Fotografía de una calle vacía en el distrito limeño de Miraflores, el pasado 20 de marzo. (Foto: EFE).
Fotografía de una calle vacía en el distrito limeño de Miraflores, el pasado 20 de marzo. (Foto: EFE).
Gustavo Rodríguez

Varios son los amigos que me mencionan que este confinamiento debe ser ideal para escribir: ¿no es un mundo detenido el mejor escenario para quienes necesitan del aislamiento para trabajar? Debería serlo, con el aliciente de que desde hace un tiempo tengo el argumento para una novela, pero, tal como ocurre con la doble negación, el aislamiento dentro del aislamiento me ha llevado a un punto de inmovilidad. Escribir ficción en un clima de ficción me parece muy surreal, pero hoy me di cuenta de un factor específico agazapado en el argumento de esa novela que no sé si llegue a escribir: la historia de un hombre obligado a cruzar la ciudad de Lima minutos después de un terremoto cruel.

La asociación de ideas se me hace clara: esta reptando sobre territorio peruano es, también, un terremoto que nos remece en cámara lenta. Los primeros días nos pillaron entre sorprendidos e incrédulos, en los siguientes nos llenamos de pavor, y hoy rogamos que el pico ya haya trascurrido mientras nos preguntamos cómo serán los escombros que nos encontraremos.

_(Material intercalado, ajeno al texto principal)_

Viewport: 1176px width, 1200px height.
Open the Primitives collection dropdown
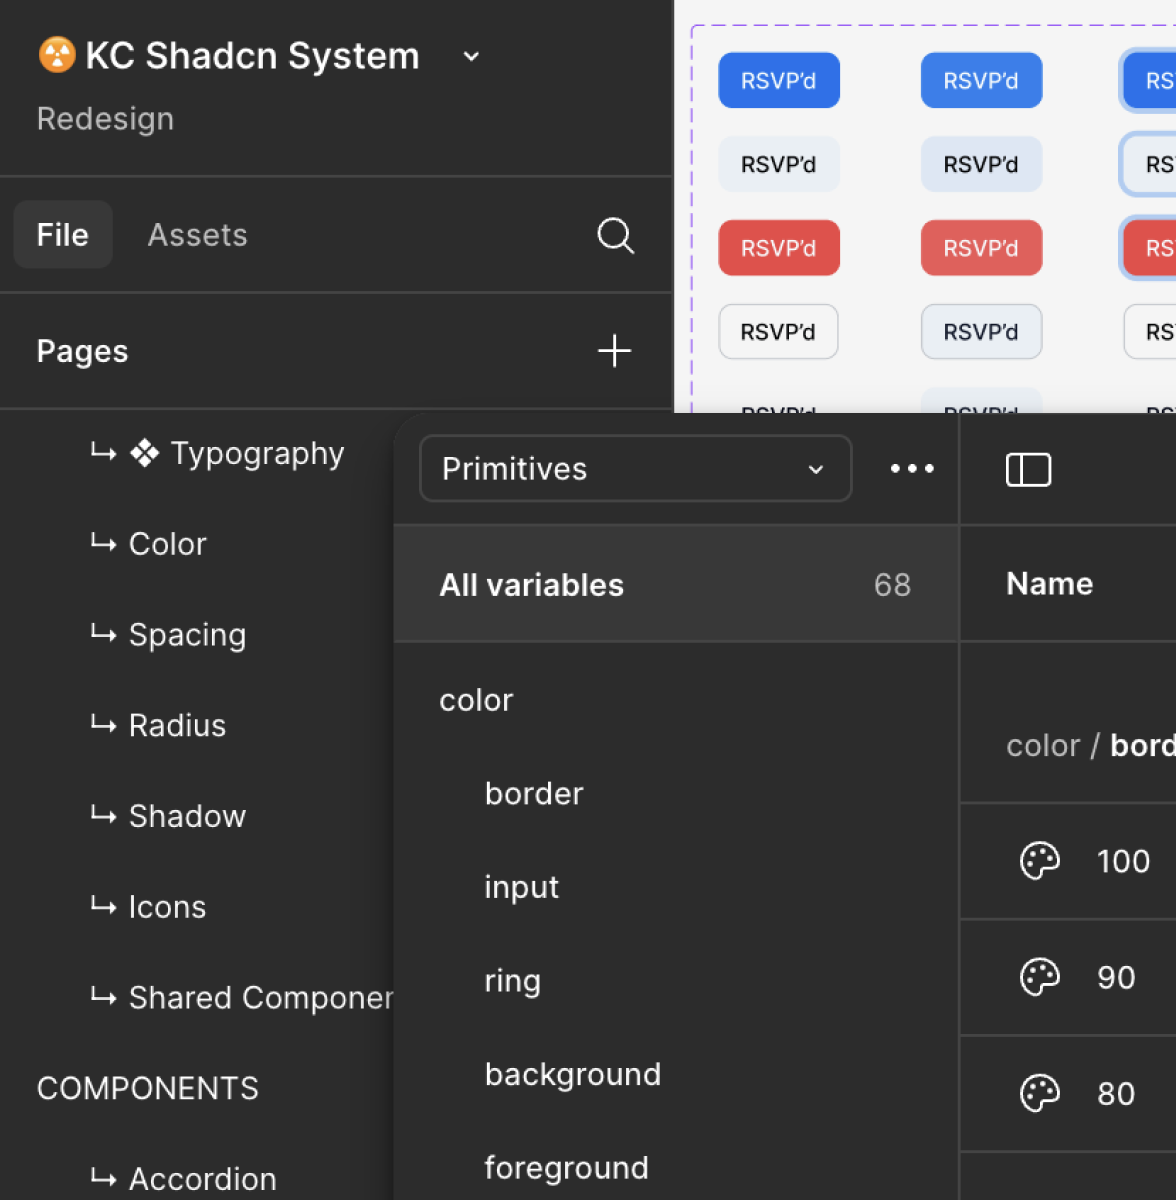click(635, 468)
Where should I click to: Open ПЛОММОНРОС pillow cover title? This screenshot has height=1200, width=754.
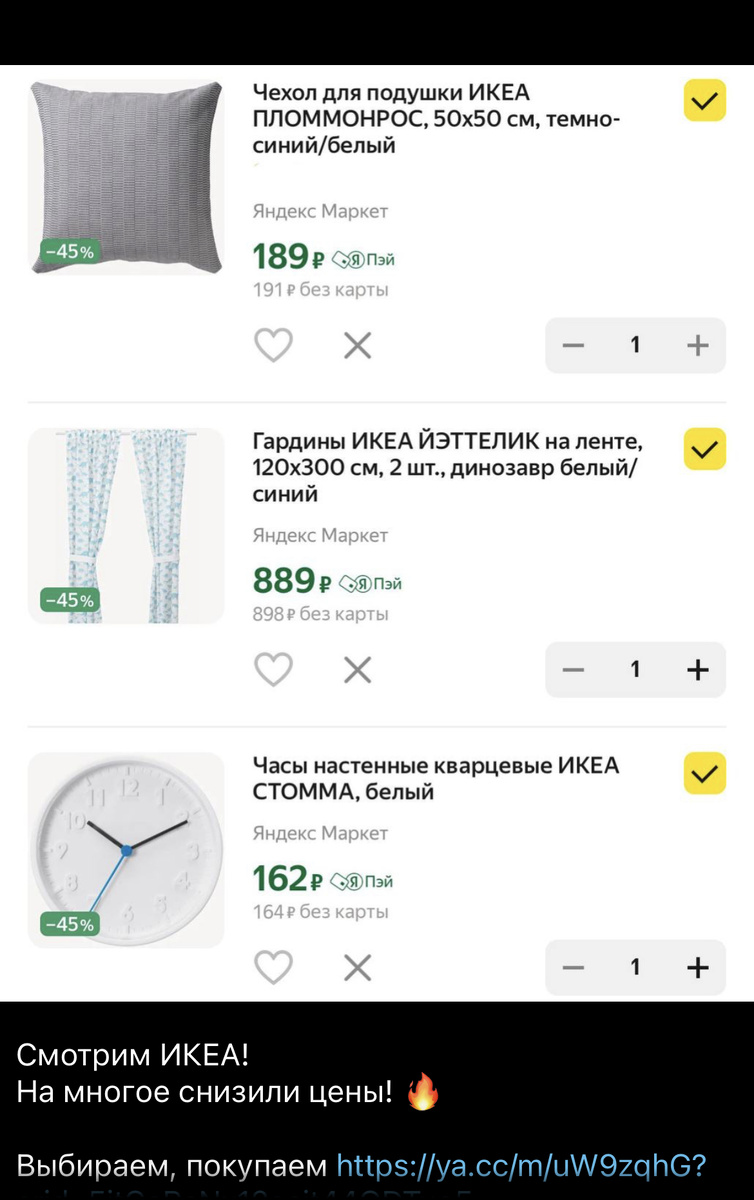pos(435,119)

Si los cataclismos tuvieran alguna utilidad, esta sería la de revelar la realidad de los estados y de las sociedades bajo su amparo. Son pruebas ácidas que no mienten: las grandezas y tropelías nos muestran su rostro en tiempo real. Este país, que se alistaba para celebrar los 200 años de su contrato republicano firmado en un papel adulterable, ha desnudado con la pandemia el balance de nuestras últimas acciones. Súbitamente optimistas debido a un crecimiento económico sin precedentes, con las evidencias de una nueva –aunque precaria– clase media consumidora, y con el surgimiento de expresiones culturales que nos iban llenando de orgullo –la cocina adelante, como vitrina de nuestra riqueza biológica y cultural–, fuimos barriendo bajo la alfombra nuestros males endémicos y menospreciando como aguafiestas a las voces que daban señales de alerta. Quizá el haber salido de la pesadilla social y económica que estalló aquí en los años 80 nos hizo ser más indulgentes con los tiempos que íbamos respirando, pero, ¿merecíamos un país que no se desarrollaba a la misma velocidad que iba creciendo? ¿Fue sabio aplazar las reformas necesarias hasta convertirnos en un manganzón torpe, pero con plata?

La democracia es un sistema imperfecto para hacer más justas nuestras sociedades, sin embargo carece de la eficacia resolutiva de las deplorables dictaduras. ¿Será esta emergencia la espada que nos conmine a reformarnos como sociedad más equitativa? Es inevitable que de aquí se desmoronen más inquietudes: ¿Lograremos un Estado más presente allá donde ha habido abandono? ¿Lograremos amenguar nuestra secular mentalidad centralista? ¿Seremos implacables con las mafias –¡qué espanto la de la policía en tiempos de muerte!– que se enriquecen dejándonos vulnerables? ¿Crearemos los incentivos para que miles de empresas familiares se tornen formales y sus trabajadores accedan a un nivel básico de seguridad?

Esta calamidad nos puede hundir o puede ser el resorte de un salto cuántico.

Los dados han sido lanzados y un mínimo de consenso puede lograr que el azar no sea el único dirimente.

Que la ciudad de Pisco, sin reconstruir desde el terremoto del 2007, nos quede como advertencia.